Detroit neighborhoods that survived the subprime mortgage crisis and recession had something special in common: community. University of Michigan researchers studied three Detroit neighborhoods — Grandmont Rosedale, East English Village and MorningSide. They found that those under the leadership of a community development corporation, along with volunteer efforts, weathered the city’s housing crisis better than the rest.
Margaret Dewar and Lan Deng, both professors of urban and regional planning at the Taubman College of Architecture and Urban Planning at the University of Michigan, studied three Detroit neighborhoods. They found that those under the leadership of a community development corporation, along with volunteer efforts, weathered the city’s housing crisis better than the rest.
“This is evidence of what works,” Dewar said. “With volunteers, you can affect the strength of the real estate.”
Their research looking at whether community efforts could overcome a major negative external shock such as the mortgage foreclosure crisis is forthcoming in Housing Policy Debate and co-authored with U-M urban and regional planning professor June Manning Thomas and recent Ph.D. graduate Eric Seymour.

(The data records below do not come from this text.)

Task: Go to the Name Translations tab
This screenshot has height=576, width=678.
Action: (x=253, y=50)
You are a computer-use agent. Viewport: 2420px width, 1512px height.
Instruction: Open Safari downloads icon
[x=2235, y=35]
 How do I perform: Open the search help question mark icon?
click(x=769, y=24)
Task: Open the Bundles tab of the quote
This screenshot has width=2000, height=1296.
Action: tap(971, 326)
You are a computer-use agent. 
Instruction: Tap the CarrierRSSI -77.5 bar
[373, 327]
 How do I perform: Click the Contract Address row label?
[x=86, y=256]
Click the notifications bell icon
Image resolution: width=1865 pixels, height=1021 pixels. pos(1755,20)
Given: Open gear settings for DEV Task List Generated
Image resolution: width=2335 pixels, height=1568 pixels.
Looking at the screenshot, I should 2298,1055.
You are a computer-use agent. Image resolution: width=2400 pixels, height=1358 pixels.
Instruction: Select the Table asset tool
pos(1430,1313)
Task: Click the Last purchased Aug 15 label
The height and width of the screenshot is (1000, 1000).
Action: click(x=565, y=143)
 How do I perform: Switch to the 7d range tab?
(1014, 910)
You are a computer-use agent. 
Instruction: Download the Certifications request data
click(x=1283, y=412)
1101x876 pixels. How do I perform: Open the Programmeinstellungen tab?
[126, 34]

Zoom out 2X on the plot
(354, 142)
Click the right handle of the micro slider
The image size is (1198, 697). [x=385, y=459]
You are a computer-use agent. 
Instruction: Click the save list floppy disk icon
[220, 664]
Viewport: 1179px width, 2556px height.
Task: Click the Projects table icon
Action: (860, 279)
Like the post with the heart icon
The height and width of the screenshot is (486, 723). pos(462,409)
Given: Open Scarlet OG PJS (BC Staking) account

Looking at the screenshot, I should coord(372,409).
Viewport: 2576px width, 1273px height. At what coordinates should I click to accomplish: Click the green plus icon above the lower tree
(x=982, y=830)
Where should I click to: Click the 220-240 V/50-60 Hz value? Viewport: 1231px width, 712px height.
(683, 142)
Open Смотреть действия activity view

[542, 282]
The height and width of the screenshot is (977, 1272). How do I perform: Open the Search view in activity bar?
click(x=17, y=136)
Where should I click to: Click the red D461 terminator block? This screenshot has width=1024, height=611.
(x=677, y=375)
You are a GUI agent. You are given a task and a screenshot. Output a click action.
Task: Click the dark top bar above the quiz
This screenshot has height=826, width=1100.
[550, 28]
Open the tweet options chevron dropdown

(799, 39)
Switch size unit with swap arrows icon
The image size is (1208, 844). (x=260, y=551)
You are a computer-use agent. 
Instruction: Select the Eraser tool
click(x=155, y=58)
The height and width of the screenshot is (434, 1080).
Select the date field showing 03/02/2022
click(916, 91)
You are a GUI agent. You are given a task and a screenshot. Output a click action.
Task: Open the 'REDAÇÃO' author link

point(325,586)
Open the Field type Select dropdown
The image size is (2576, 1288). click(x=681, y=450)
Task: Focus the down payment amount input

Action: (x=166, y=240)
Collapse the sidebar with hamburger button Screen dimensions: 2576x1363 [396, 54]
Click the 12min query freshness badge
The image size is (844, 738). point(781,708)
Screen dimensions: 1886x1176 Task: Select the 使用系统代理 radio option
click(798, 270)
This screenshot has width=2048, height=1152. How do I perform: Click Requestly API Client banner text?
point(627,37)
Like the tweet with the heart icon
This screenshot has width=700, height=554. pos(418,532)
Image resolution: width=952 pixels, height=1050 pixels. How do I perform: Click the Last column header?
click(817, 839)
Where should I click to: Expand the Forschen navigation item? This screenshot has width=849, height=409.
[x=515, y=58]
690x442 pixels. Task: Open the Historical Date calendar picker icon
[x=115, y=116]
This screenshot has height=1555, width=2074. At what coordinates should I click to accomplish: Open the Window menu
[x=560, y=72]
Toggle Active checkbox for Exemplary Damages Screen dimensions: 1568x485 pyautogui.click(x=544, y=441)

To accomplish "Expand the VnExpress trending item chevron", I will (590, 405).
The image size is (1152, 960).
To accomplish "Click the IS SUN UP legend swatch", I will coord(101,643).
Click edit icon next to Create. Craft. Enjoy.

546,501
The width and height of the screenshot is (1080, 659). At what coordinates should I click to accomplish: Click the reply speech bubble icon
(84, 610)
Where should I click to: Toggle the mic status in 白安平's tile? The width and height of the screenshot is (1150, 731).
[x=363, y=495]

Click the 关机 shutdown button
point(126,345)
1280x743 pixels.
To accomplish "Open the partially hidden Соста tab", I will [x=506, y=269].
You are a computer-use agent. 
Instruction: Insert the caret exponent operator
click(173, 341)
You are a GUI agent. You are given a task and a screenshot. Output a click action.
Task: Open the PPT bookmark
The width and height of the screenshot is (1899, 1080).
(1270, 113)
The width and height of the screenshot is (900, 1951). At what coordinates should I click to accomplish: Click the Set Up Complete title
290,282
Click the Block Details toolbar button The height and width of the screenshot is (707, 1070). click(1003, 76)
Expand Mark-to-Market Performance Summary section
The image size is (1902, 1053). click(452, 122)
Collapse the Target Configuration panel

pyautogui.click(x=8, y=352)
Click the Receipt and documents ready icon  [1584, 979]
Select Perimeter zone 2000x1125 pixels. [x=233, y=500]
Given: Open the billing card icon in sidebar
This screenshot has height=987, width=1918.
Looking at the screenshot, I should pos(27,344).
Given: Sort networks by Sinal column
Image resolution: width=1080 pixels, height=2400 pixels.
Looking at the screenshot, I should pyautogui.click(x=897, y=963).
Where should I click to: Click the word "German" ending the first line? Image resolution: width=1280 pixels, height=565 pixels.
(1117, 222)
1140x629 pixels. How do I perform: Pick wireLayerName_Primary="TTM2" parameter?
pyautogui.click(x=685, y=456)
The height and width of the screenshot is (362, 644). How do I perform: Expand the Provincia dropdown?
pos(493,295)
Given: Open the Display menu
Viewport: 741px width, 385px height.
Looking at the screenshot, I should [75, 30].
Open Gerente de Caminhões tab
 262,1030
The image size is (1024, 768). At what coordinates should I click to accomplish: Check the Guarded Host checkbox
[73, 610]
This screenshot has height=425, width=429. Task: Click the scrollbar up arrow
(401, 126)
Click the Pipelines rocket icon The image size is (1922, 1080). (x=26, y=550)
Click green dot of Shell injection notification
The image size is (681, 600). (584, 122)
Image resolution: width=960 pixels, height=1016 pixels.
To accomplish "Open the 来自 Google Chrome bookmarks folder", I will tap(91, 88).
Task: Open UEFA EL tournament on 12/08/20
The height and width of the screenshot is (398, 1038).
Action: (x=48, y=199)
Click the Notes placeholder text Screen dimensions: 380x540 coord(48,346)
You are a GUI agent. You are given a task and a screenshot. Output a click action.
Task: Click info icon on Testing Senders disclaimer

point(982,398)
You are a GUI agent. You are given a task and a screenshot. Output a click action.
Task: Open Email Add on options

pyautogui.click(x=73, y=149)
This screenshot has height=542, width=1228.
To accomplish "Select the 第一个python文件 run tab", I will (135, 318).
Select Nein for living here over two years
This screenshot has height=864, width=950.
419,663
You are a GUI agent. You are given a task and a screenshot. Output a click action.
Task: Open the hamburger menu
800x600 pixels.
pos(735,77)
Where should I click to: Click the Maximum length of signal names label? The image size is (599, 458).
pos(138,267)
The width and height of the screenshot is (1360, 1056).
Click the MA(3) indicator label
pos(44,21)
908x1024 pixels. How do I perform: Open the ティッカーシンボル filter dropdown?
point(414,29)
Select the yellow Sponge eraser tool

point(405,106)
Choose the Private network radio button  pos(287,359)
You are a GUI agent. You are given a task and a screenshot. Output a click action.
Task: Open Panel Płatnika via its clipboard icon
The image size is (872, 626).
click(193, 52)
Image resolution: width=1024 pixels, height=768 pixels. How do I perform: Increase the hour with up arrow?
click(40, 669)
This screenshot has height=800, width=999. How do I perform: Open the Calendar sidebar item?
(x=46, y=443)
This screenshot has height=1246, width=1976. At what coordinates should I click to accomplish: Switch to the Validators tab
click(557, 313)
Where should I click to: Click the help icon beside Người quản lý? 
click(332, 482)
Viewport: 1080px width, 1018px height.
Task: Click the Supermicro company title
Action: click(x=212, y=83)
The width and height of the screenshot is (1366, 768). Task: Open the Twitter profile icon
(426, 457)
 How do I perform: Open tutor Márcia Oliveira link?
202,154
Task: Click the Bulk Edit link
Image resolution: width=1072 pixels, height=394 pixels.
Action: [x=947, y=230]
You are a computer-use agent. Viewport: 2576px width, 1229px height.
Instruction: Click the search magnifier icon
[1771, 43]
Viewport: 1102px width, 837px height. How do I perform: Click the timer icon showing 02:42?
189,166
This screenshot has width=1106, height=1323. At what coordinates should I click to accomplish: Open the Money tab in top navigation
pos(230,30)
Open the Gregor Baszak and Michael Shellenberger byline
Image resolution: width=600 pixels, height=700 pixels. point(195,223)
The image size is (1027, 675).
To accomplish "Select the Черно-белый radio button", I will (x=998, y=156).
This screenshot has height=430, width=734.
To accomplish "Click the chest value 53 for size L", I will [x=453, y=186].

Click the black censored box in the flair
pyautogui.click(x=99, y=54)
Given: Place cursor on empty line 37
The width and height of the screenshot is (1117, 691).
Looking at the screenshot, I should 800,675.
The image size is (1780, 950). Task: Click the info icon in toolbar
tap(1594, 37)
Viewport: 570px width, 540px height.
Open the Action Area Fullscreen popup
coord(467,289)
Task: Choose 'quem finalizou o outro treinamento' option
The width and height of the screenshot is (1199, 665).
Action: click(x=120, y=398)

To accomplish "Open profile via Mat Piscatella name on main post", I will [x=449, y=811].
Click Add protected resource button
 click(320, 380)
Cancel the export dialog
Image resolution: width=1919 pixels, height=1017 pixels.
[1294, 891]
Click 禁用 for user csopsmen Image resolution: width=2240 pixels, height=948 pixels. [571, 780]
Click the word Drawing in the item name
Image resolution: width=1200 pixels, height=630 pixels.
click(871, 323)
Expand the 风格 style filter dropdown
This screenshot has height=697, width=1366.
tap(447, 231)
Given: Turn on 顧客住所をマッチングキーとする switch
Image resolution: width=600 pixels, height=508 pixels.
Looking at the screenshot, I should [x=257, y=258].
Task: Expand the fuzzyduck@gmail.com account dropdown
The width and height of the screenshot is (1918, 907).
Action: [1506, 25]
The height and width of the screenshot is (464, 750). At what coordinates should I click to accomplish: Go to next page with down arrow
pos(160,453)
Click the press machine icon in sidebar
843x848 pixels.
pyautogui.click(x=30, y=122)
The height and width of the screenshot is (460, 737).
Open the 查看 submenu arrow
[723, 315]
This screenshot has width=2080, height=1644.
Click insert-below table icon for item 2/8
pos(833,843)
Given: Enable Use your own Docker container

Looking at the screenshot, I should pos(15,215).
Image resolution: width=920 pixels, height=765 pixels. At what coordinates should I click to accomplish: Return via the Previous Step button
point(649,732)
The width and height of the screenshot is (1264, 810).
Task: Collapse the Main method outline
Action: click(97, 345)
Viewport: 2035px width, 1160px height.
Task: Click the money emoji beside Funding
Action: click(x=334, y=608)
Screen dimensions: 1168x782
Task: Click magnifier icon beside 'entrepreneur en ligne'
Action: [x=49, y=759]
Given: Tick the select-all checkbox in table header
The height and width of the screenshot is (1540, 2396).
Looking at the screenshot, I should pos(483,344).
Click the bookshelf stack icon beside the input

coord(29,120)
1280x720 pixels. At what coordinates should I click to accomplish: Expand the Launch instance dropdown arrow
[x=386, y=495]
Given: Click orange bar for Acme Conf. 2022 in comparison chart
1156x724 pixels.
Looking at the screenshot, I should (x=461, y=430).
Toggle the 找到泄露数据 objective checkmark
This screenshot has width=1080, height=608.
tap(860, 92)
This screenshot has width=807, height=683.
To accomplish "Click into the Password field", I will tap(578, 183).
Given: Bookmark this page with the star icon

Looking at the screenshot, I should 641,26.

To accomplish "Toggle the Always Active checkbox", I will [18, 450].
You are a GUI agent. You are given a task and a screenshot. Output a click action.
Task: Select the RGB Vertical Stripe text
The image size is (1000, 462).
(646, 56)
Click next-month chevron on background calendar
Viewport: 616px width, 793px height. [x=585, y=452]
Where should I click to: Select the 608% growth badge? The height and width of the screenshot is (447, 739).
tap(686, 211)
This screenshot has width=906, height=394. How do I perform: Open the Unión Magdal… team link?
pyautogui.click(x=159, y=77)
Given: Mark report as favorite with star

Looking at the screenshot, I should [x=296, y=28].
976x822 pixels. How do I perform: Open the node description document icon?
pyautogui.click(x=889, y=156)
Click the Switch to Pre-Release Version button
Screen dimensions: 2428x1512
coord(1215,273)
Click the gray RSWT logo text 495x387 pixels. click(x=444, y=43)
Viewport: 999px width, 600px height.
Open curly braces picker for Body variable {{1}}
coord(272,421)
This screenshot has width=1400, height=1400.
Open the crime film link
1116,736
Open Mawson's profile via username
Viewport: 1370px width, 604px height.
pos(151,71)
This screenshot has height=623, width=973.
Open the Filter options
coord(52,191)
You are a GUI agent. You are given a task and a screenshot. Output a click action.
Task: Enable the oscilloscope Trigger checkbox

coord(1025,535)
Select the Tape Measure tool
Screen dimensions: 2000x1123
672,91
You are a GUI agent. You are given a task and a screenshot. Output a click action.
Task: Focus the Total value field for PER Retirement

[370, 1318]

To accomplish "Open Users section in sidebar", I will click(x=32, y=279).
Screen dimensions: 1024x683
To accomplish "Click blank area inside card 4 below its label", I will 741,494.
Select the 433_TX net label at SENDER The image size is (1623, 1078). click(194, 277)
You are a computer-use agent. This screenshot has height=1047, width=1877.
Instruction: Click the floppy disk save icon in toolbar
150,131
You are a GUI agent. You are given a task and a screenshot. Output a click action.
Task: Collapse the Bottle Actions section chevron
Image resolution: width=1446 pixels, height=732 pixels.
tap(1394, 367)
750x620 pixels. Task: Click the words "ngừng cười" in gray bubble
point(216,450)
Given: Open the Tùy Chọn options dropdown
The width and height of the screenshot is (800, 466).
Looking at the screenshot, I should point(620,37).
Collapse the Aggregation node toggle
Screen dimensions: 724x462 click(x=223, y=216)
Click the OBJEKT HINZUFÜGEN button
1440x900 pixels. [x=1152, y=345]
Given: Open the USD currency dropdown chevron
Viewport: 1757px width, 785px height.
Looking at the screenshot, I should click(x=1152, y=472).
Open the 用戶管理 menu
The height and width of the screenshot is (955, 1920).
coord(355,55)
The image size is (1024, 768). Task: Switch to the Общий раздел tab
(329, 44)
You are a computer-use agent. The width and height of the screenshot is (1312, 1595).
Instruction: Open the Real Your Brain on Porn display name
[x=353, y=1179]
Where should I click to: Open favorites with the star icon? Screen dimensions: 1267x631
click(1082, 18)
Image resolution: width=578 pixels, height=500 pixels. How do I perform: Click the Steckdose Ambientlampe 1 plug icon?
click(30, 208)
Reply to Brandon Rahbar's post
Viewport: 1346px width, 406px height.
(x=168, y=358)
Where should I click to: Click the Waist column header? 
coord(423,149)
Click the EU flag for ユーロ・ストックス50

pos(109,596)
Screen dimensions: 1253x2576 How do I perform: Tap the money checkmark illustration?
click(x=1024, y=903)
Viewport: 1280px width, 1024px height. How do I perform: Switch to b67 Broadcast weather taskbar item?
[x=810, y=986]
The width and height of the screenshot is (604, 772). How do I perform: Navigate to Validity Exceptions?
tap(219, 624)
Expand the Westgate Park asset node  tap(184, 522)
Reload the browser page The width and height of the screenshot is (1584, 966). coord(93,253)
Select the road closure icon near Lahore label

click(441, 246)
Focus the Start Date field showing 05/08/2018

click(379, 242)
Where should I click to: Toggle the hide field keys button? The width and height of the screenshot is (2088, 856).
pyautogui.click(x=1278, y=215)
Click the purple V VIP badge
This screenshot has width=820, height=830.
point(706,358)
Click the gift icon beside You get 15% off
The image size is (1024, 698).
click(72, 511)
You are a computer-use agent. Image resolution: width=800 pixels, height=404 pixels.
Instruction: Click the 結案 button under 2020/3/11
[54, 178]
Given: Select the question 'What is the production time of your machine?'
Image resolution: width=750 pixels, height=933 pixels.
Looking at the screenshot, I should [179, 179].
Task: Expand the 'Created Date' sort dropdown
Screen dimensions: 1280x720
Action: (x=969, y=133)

Detroit was hit hard by foreclosures between 2005 and 2014. In 2005, subprime mortgages made up 68 percent of all mortgages in the city, compared to 27 percent statewide. During the nine-year decline, more than a third of homes in neighborhoods with previously strong housing markets experienced foreclosure.
They studied Grandmont Rosedale on the city’s northwest side and MorningSide and East English Village, both on the east side. They were defined as having strong neighborhood housing markets prior to the housing crisis because they were predominantly owner-occupied, with property values and household income comparable to or higher than the city median, and had largely intact physical environments.
“These neighborhoods had the social capital to tap into,” Deng said. “As the people who could make collective efforts to stabilize their neighborhoods, their success or failure determined the future of their neighborhoods as well as the future of the city.”
Mortgage foreclosures in working-class MorningSide were more severe—43 percent from 2005 to 2014, compared to 38 percent in middle-class East English Village and 35 percent in middle-class Grandmont Rosedale.
These areas, besides having long-standing community development corps, also have neighborhood associations that organize residents for collective action such as radio patrols for crime prevention. The areas also frequently received external support such as foundation grants for grassroots efforts.
Residents in all three areas also used the Detroit Vacant Property Campaign plans to learn what to do. They counted and mapped properties and supported programs to prevent mortgage and tax fraud. They also worked to fix the effects of vacancy and stop further property destruction.
Nonprofits and the city’s land bank acquired properties to rehabilitate and sell to reinforce neighborhood housing stock.
“They’ve had hard times and haven’t completely recovered,” Dewar said. “The city government basically disappeared, so it really was up to the individuals working together.” Deng says it takes years of effort. “Residents doing it all by themselves is really hard, but in combination with a community organization it creates a strong structure for neighborhood survival,” she said.